Give me a break. No one, not even the Chinese government, denies that they squelch speech. It's central to their idea of government. According to the article, the Shanghai daily says 59 cafes had operations suspended for "rectification and improvement". That's the standard line, which generally means some people will confess and renounce their past actions and beliefs, and the appropriate personnel will be employed to monitor them in the future (for their own good, of course).
Yeah? Well, the Echolon system and the NSA and CIA closely monitor *ALL* electronic traffic in search for buzzwords such as bomb, C4, Bill Clinton etc.
It's an entirely different thing-- I know, I've seen what it's like for an internet company to do business there. Want to set up a web service there? Maybe, say, a free home page service? Sure, no problem! All content must be saved to a staging server first, where censors check it before it goes live. People signing up for accounts must provide accurate information, so that in the event objectionable content is found, they can be tracked down for-- wait for it-- "rectification and improvement".
Could we get a little less US propaganda in the news and a little more of the ACTUAL facts. I'd like to know FACTS about why these Internet cafés were shut down. I don't doubt that it had to do with censorship but I didn't see any facts in the story.
We seem to find the story remarkable for different reasons. I'm surprised that they even bothered reporting it, in the midst of continued repression of various religious groups including Falun Gong, their new death squads (oh, sorry-- drug police), and continued restatement that they will not back off any of these oppressive measures-- which seem to all make them even more attractive to the WTO.

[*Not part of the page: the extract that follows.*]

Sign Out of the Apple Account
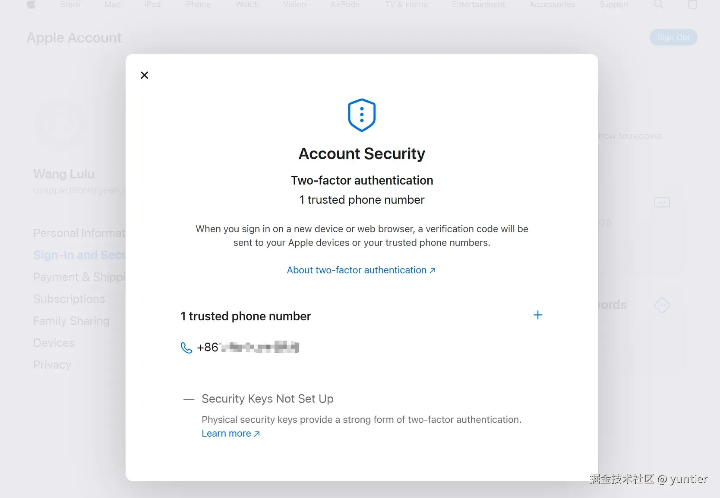The image size is (720, 498). pyautogui.click(x=673, y=37)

The only thing remotely interesting about this article is that some rather ill-informed politicians use the cafes as an example that China is opening up, that trade with them is working, that we should include them without any condemnation as a fabulous member of the world community. Well, there's one less example for them. But then, even that one was wearing thin in the face of thousands of people executed right before they were chosen to host the 2008 Olympics.
Don't get me wrong-- I'm not anti-China. I'm for all the people being unjustly detained for stating beliefs contradictory to the approved dogma. I'm for the hundreds of thousands of people relocated to make way for the 3 Gorges Damn, and the millions who will be killed if the damn (which is built on a fault line) breaks. It just seems clear to me, though, that if you are for the Chinese people, you have to be quite upset with their government right now. It's gone downhill since Tienenmien Square.
it's very different. Under US law it is illegal to call for the violent overthrow of the government. It is not illegal to call for elections or to say the the elections we've had are tainted. It is illegal to do those things in China. See the difference? Of course you do. You could see the difference before you even posted. So why did you post? troll? nitwit? who knows.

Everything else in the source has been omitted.